Alasan Klise: "Kami Masih Baru"

Argumentasi "lembaga baru" ini terasa klise dan sulit diterima. Dengan anggaran negara yang mepet di tengah krisis pangan global, membelanjakan ratusan miliar untuk EO adalah kemewahan yang tak terpikirkan. Masyarakat akar rumput yang setiap hari berjuang untuk makan pun tak akan memahami 'profesionalitas' seperti ini.

Dadan beralasan bahwa EO memiliki keahlian khusus yang belum dimiliki BGN, mulai dari perencanaan hingga mitigasi risiko operasional. Namun, apakah benar untuk menggelar sosialisasi dan bimbingan teknis para penjamah makanan diperlukan dana sebesar itu? Publik berhak tahu rincian transparan biaya Rp113 miliar ini.

Bukan Dana Recehan

Nilai fantastis ini tak hanya disorot oleh para pengamat publik, tetapi juga oleh Dewan Perwakilan Rakyat (DPR) RI. Anggota Komisi IX DPR RI, Netty Prasetiyani, menyoroti soal dana untuk EO ini di tengah isu efisiensi anggaran yang digaungkan pemerintah. 

"Tentu ini jadi pekerjaan rumah bagi BGN. Ada kontradiksi antara kebijakan efisiensi Presiden RI dengan adanya pagu anggaran Rp 113 miliar ini," ujar Netty.

MBG Jauh dari Target, Anggaran Justru Terbuang

Ironisnya, hingga bulan ke-6 pelaksanaan, program MBG hanya berhasil menyerap 21,5 persen dari target 100 juta penerima manfaat. Jika dana ratusan miliar ini dialihkan untuk memperluas dapur SPPG atau menambah gizi anak-anak, mungkin dampaknya akan lebih terasa.

BGN memang menjanjikan transparansi. Namun, janji tanpa bukti hanyalah basa-basi. 

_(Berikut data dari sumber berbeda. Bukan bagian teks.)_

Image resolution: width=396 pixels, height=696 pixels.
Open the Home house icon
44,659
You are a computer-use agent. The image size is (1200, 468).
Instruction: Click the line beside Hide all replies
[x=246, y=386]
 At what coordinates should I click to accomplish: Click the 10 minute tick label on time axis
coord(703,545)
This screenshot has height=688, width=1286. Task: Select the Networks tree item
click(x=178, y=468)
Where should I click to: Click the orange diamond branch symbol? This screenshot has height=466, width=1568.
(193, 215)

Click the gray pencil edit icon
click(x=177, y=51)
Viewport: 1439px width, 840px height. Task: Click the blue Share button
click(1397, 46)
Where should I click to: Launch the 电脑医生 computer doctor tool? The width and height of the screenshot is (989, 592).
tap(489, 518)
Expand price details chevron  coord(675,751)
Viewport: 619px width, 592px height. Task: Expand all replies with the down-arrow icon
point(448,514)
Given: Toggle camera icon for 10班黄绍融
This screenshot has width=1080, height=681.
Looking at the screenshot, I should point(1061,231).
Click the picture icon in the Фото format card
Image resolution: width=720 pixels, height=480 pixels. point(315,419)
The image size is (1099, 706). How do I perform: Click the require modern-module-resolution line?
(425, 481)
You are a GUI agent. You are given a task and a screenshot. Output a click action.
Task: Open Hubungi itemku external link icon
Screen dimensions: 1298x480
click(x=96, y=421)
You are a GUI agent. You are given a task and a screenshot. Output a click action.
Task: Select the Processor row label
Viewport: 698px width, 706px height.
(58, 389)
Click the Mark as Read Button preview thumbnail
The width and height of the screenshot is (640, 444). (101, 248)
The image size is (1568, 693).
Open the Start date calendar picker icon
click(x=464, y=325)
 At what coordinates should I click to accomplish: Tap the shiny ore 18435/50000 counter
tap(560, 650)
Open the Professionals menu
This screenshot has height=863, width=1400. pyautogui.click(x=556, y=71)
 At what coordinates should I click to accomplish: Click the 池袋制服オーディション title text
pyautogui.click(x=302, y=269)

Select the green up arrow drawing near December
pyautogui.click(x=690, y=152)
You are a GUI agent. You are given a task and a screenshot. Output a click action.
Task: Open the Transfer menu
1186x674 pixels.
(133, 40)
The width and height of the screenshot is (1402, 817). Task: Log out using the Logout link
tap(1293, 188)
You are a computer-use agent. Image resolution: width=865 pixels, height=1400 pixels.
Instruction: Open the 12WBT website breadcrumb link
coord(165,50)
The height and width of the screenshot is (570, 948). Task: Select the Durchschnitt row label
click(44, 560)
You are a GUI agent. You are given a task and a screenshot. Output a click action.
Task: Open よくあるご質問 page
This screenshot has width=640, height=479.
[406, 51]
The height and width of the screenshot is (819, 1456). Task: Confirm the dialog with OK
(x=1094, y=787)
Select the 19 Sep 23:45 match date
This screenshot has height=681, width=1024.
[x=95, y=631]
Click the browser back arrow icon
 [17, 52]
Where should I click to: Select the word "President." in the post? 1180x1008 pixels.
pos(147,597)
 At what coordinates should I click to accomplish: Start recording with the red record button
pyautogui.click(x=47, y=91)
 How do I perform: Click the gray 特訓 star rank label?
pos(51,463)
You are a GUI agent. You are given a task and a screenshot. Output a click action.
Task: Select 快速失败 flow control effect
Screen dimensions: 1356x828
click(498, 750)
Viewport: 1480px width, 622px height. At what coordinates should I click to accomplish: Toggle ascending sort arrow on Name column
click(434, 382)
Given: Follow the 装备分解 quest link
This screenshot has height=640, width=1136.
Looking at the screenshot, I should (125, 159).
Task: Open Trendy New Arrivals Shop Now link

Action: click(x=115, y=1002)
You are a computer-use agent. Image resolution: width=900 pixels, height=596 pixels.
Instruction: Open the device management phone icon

Publik menuntut BGN untuk membuka seluruh detail kontrak dengan EO dan bukti audit yang jelas. Jika tidak, ini akan menjadi bukti lain bahwa program strategis nasional kerap menjadi ajang pemborosan uang negara.

(Berbagai Sumber)


Posting Komentar untuk "Rp113 Miliar untuk EO di Tengah Rakyat Sulit Makan Bergizi, BGN: "Ini Soal Profesionalitas!""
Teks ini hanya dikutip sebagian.